_YOUR OBJECTIVE_
Count how many lines in the entries below contain the string "team", treating uppercase and lowercase letters as different, and reply with that number alone.

_INFORMATION SHOWN_
--------------------------------
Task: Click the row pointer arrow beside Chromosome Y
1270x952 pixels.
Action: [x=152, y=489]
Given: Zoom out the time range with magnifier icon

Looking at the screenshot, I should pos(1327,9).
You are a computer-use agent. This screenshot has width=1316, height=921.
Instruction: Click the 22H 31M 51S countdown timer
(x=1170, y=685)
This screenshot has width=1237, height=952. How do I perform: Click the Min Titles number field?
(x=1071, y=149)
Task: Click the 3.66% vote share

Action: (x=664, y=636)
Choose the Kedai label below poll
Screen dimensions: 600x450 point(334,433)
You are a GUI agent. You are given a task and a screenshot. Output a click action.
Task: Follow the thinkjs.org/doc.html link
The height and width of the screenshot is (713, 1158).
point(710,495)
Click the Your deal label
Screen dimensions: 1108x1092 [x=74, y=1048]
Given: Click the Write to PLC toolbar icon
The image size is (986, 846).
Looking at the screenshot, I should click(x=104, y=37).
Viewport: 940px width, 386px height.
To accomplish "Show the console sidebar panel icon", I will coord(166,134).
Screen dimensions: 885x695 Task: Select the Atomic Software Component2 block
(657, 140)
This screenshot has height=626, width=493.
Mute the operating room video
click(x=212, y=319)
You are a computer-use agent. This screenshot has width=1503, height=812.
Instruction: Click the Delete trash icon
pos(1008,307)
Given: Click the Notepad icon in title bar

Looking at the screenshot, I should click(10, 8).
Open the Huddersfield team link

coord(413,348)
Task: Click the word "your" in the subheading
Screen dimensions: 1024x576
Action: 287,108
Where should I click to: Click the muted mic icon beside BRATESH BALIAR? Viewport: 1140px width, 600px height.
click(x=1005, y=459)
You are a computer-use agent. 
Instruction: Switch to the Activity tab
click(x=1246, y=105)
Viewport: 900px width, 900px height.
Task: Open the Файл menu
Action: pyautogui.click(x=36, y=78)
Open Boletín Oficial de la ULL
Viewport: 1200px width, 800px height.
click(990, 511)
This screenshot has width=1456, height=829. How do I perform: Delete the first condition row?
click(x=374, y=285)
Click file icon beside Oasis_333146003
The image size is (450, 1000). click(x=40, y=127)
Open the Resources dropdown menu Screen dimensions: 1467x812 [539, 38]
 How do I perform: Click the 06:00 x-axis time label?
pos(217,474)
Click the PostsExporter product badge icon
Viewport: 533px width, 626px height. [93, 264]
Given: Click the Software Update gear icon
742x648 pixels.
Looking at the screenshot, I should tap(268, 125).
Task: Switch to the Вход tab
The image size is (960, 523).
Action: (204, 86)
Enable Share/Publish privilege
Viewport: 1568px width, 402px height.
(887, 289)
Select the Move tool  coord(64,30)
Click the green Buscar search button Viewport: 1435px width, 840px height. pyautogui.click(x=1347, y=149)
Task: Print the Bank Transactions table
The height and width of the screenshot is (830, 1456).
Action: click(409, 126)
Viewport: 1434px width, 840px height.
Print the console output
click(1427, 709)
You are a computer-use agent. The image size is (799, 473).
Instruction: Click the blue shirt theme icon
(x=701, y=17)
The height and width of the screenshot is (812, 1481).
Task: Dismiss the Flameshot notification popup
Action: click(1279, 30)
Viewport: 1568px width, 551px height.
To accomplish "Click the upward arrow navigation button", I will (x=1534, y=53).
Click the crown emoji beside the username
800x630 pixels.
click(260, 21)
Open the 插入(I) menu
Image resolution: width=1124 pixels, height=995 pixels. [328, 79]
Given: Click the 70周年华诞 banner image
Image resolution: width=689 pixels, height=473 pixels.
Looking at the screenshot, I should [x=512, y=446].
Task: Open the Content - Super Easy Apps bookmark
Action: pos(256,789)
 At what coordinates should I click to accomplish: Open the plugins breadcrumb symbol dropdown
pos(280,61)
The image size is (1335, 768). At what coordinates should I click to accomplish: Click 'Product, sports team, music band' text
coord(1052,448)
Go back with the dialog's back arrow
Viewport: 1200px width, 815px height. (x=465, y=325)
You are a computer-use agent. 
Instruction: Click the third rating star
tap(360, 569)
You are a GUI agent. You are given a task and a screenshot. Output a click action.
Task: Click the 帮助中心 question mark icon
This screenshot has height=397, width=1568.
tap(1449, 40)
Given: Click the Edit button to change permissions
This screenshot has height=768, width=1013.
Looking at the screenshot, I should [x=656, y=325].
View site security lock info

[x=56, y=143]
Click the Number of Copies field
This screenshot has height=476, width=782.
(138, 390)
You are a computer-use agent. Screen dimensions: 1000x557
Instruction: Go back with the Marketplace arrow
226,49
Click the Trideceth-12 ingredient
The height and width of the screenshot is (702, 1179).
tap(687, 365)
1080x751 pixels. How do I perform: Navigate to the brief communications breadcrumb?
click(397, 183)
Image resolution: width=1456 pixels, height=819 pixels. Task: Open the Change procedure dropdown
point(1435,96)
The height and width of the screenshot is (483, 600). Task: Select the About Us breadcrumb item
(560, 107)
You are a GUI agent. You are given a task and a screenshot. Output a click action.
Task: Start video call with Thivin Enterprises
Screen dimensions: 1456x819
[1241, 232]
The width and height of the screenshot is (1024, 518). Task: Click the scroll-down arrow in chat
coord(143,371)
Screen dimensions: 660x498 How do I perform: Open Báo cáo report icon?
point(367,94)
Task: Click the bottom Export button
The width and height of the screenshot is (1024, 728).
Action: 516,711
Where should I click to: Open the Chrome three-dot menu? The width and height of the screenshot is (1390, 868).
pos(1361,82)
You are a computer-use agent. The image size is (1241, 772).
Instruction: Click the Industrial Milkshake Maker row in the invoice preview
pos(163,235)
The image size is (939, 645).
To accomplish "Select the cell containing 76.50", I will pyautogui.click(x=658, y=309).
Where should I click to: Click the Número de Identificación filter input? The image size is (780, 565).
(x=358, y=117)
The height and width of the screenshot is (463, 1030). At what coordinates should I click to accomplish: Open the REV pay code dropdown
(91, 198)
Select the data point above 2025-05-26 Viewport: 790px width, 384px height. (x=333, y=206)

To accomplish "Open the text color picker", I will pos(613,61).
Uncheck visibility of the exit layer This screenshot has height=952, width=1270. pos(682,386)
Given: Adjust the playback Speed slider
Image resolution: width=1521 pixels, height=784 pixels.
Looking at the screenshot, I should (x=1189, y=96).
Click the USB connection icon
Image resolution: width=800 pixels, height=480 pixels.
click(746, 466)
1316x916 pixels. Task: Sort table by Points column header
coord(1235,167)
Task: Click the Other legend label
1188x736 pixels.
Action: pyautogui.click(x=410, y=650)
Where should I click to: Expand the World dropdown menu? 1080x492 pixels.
--------------------------------
_ANSWER TO THIS EXERCISE_
2